As mentioned in the previous paragraph, in contrast to the previous findings, where propulsion was only observed near the cilia tip [24,27], in this experiment, a fully developed parabolic velocity profile was obtained in the region away from where the artificial cilia are located. To quantify the net flow rate (Q) generated through the proposed device, instantaneous average velocity (Vavg) at the middle of the plane was calculated and multiplied by the cross-sectional area of the microfluidic device (Figure 6(ABCD)). This statement holds true, assuming the flow inside the microfluidic device is steady, with no wall slip condition.

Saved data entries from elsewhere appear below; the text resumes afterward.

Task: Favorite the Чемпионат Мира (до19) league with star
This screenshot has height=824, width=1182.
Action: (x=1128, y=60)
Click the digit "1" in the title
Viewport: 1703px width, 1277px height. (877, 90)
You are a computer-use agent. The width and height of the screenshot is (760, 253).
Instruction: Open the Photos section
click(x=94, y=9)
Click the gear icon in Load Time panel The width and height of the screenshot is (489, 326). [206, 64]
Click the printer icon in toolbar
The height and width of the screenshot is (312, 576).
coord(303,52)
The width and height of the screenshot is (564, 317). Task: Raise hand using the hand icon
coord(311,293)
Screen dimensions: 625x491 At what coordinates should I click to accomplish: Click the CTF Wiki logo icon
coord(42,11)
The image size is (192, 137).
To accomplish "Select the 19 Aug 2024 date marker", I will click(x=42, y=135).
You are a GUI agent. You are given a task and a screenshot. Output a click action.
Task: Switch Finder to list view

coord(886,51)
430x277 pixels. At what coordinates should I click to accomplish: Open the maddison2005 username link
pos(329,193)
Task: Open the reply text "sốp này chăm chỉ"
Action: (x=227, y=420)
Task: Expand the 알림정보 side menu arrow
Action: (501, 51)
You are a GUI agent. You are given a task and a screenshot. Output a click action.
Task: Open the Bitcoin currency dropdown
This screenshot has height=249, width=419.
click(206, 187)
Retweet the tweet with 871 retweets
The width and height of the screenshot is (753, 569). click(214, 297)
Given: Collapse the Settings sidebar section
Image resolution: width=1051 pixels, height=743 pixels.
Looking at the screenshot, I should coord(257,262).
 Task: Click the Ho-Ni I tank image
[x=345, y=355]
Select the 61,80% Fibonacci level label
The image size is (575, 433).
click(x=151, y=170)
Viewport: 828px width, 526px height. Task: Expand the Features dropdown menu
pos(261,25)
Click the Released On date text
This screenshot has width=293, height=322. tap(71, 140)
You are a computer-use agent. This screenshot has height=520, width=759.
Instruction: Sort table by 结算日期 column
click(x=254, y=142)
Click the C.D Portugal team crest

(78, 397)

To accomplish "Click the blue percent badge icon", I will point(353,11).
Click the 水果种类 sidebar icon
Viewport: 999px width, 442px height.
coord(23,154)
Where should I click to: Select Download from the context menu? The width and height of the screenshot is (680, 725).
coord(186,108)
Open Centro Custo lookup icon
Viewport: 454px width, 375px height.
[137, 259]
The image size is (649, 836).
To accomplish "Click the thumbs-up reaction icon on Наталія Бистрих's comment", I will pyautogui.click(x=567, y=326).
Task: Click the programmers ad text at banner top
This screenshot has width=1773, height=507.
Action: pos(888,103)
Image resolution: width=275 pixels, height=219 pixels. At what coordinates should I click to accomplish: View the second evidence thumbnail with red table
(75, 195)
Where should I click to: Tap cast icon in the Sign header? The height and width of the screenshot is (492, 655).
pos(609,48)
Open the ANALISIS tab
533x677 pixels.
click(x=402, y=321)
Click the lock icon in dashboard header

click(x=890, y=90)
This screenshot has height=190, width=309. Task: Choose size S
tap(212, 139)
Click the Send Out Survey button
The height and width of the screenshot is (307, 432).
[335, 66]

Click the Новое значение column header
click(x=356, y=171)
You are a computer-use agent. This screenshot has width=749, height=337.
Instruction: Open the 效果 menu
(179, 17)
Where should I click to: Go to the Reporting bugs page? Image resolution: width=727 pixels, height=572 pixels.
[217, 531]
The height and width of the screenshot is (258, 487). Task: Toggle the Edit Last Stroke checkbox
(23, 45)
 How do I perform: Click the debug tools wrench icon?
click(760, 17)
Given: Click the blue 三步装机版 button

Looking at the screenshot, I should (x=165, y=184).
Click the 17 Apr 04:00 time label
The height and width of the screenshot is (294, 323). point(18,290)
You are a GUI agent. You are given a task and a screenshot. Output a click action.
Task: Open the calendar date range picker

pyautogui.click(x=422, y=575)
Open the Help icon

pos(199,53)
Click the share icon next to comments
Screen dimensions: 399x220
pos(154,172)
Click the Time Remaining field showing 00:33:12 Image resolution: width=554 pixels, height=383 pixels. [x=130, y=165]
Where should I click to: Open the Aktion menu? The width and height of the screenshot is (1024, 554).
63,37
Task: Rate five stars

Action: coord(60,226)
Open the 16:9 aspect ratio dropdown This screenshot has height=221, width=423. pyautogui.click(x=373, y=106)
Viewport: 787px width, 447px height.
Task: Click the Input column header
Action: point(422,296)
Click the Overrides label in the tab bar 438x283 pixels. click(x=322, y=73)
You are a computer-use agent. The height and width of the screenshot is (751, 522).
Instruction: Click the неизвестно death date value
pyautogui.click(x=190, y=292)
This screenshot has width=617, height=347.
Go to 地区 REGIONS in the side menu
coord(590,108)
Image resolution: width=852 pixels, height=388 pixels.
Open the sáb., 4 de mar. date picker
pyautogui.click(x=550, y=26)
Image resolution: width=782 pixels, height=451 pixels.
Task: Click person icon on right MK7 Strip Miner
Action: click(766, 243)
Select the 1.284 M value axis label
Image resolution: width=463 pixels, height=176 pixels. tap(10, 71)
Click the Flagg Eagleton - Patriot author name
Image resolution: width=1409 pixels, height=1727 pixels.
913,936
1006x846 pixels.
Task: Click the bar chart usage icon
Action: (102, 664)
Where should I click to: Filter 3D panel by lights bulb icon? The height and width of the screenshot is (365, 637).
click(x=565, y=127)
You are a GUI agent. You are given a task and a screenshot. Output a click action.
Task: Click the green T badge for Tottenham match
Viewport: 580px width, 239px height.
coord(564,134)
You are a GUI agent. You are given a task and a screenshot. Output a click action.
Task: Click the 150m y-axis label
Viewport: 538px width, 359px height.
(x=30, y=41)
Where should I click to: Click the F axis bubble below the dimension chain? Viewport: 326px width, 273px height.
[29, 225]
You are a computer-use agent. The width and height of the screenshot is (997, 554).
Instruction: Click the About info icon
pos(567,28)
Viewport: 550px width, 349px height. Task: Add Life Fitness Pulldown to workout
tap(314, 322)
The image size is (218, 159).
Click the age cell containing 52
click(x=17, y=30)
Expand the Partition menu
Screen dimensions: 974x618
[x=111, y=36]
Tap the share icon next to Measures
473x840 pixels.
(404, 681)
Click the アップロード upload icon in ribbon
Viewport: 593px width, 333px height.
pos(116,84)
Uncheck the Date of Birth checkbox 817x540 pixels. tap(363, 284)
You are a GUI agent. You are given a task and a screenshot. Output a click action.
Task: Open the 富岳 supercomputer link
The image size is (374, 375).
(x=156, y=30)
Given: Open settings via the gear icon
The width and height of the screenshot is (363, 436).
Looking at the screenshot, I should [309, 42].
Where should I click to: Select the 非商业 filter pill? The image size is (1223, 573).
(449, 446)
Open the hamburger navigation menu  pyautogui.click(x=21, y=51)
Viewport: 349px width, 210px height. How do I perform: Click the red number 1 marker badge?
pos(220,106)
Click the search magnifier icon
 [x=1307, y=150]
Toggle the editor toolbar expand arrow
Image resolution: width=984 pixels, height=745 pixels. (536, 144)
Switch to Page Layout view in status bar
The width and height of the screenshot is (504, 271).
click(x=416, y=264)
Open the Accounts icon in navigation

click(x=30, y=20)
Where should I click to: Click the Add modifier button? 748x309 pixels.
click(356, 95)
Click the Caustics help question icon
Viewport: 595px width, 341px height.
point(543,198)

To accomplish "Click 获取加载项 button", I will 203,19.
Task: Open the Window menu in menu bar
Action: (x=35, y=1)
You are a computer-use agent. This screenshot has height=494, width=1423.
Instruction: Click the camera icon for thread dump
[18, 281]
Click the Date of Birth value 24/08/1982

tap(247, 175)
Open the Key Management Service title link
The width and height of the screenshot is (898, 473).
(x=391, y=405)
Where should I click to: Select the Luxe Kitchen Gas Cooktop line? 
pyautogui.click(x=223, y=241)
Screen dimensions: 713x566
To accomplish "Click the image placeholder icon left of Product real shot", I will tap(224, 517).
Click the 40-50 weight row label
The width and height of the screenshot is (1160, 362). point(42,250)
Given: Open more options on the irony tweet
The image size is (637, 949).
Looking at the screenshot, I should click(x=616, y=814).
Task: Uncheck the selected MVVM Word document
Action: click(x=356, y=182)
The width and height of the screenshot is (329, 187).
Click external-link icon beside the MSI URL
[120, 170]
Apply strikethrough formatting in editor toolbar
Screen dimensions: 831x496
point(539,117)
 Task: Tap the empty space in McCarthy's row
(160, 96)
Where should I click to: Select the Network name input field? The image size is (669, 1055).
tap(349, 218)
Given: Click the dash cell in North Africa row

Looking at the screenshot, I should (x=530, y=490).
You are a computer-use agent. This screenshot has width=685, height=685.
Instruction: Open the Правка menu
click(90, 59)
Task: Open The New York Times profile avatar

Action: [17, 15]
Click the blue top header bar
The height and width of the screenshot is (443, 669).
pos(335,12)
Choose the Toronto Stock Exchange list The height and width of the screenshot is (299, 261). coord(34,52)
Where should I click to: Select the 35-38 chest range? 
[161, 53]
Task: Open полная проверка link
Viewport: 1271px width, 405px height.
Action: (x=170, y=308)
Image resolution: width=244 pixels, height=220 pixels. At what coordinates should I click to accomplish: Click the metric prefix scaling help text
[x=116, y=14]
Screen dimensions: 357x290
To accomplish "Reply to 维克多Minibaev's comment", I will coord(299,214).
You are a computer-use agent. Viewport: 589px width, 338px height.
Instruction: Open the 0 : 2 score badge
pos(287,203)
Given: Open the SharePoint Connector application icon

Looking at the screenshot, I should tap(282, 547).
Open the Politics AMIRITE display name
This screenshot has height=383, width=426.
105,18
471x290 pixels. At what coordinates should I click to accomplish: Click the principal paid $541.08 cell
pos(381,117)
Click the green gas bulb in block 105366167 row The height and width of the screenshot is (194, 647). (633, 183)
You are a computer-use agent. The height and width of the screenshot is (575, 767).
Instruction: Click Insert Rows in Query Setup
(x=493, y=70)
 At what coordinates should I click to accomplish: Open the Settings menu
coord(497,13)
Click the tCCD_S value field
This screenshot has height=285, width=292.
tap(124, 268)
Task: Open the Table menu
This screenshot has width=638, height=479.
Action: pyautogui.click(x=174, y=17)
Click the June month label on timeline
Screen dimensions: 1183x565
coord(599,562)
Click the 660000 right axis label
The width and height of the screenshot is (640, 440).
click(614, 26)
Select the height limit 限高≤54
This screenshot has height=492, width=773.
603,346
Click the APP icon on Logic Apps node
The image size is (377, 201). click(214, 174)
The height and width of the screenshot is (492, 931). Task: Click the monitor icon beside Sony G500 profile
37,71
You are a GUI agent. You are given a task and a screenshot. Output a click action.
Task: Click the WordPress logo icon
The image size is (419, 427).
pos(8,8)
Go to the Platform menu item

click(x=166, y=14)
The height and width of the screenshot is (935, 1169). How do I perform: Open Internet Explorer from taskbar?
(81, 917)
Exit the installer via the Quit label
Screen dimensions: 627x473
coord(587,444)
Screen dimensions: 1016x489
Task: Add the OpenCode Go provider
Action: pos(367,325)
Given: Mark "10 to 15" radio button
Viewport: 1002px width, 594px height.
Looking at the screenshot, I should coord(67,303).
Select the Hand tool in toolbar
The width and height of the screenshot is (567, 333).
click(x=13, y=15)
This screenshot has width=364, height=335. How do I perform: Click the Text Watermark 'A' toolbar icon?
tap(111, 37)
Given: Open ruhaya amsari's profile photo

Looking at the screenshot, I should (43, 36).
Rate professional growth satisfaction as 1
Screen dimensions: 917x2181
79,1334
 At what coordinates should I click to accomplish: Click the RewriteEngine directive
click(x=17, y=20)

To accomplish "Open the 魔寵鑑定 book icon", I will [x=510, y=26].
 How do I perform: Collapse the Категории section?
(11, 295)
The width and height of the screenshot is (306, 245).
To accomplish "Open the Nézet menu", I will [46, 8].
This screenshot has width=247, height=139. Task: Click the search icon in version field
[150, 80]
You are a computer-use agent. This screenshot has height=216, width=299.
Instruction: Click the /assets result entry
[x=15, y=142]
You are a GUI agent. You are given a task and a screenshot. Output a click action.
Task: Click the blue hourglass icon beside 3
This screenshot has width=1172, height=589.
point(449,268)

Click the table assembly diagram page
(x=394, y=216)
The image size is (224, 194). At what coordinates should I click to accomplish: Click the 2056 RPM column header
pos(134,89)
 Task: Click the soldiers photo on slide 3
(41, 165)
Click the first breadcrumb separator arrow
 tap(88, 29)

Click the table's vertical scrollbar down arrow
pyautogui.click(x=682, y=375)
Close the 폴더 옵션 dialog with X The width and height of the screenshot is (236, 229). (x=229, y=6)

To find out the instantaneous net velocity generated by the artificial cilia array, it is essential to eliminate the back flow velocity generated due to the reciprocal nature of the ciliary motion. More details regarding the methodology for this can be found in one of our recently published articles [18]. A maximum flow rate of 0.089 µL/min was achieved through this proposed microfluidic device, which is competitive with the performance achieved by its counterparts [15,24]. For instance, in terms of fluid transport, through our proposed device, an average amount of 0.082 µL can be propagated per minute, which is approximately three times more than the amount of fluid transported with other artificial cilia-based microfluidic devices [24].

4. Conclusions

In this work, we demonstrated an artificial cilia-based microfluidic device that is capable of facilitating both micromixing and micropropulsion operations sequentially. A superior micromixing and stable propulsion capacity were evidenced through the proposed microfluidic device at the same budget cost, with minimal energy spent. In addition to that, in the cilia region, propulsion was evidenced in the tip region, which is in accordance with the findings described in the literature. However, away from the ciliary region, an in-depth parabolic flow profile was evidenced. This device will be particularly beneficial for the further design of targeted drug delivery systems, and work on this aspect is currently being carried out.

Supplementary Materials

The following are available online at www.mdpi.com/2072-666X/8/9/260/s1, Figure S1: The array of artificial cilia situated closer to one microchannel wall due to the residual stress induced on them during the microfabrication procedure. Corresponding to the channel width of 100 µm the average artificial cilia distance from the closest wall found to be 40.03 ± 8.79 µm. The position of the artificial cilia has a crucial role to play towards the micropropulsion by inducing asymmetry on the flow field due to the influence of the wall while the cilia beats near to it; Figure S2: (a) Velocity contour along the x-direction on the top plane depicts the maximum velocity at the center of the plane. (b) Comparison between theoretical data and µPIV analysis data at a plane near the top of the microchannel illustrates a high degree of relevance. As illustrated both the data exhibit a high correlation of R2 = 0.99; Video S1: Video for Micropopulsion.

Acknowledgments

This study was supported through the Ministry of Science and Technology of Taiwan under Contract No. MOST 105-2628-E-006-006-MY3 (to Chia-Yuan Chen). This work would not have been possible without the facilities provided by Center for Micro/Nano Science and Technology, National Cheng Kung University.

Author Contributions

C.-Y.C and Y.-H.L. conceived and designed the experiments; Y.-A.W and B.P. performed the experiments; Y.-A.W and B.P. analyzed the data; B.P. and Y.A.W wrote the paper.

Conflicts of Interest

The authors declare no conflict of interest.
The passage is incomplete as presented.